Why this translation:

  • Python exception hierarchies → Scala sealed trait ADTs
  • Exceptions for control flow → Either/Try for expected errors
  • Pattern matching provides exhaustive error handling
  • Compiler ensures all error cases are handled
  • For-comprehensions elegantly chain error-producing operations

Serialization Patterns

Pydantic → Case Classes with Circe

Python (Pydantic):

from pydantic import BaseModel, Field, field_validator
from typing import Optional

class User(BaseModel):
    id: int
    name: str = Field(min_length=1, max_length=100)
    email: Optional[str] = None
    age: int = Field(ge=0, le=150)

    @field_validator('email')
    @classmethod
    def validate_email(cls, v):
        if v and '@' not in v:
            raise ValueError('Invalid email')
        return v

# Serialization
user = User(id=1, name="Alice", age=30)
json_str = user.model_dump_json()

# Deserialization with validation
user = User.model_validate_json(json_str)

Scala (Circe):

import io.circe._
import io.circe.generic.semiauto._
import io.circe.syntax._

// Case class definition
case class User(
  id: Int,
  name: String,
  email: Option[String],
  age: Int
)

// Validation separate from data structure
object User {
  def validate(user: User): Either[List[String], User] = {
    val errors = List.newBuilder[String]

    if (user.name.length < 1 || user.name.length > 100)
      errors += "name must be between 1 and 100 characters"

    if (user.age < 0 || user.age > 150)
      errors += "age must be between 0 and 150"

    user.email.foreach { email =>
      if (!email.contains('@'))
        errors += "invalid email"
    }

    val errorList = errors.result()
    if (errorList.isEmpty) Right(user)
    else Left(errorList)
  }
}

// Automatic codec derivation
implicit val userDecoder: Decoder[User] = deriveDecoder
implicit val userEncoder: Encoder[User] = deriveEncoder

// Serialization
val user = User(1, "Alice", None, 30)
val json: Json = user.asJson
val jsonString: String = json.noSpaces

// Deserialization
val decoded: Either[Error, User] = decode[User](jsonString)

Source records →
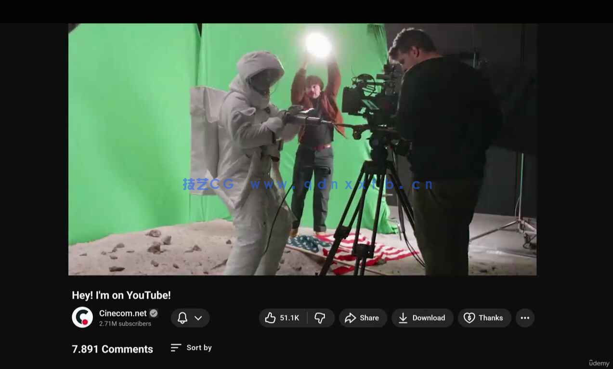Expand the chevron beside the notification bell
This screenshot has height=369, width=613.
coord(198,318)
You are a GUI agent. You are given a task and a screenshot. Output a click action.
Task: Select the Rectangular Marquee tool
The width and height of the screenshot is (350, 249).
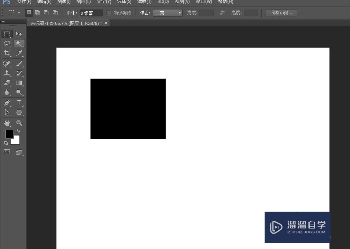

Problem requirements →
In the Python-to-Scala translation notes, which error message strings does the Scala validate method add to its list of errors?

Correct response →
- "name must be between 1 and 100 characters"
- "age must be between 0 and 150"
- "invalid email"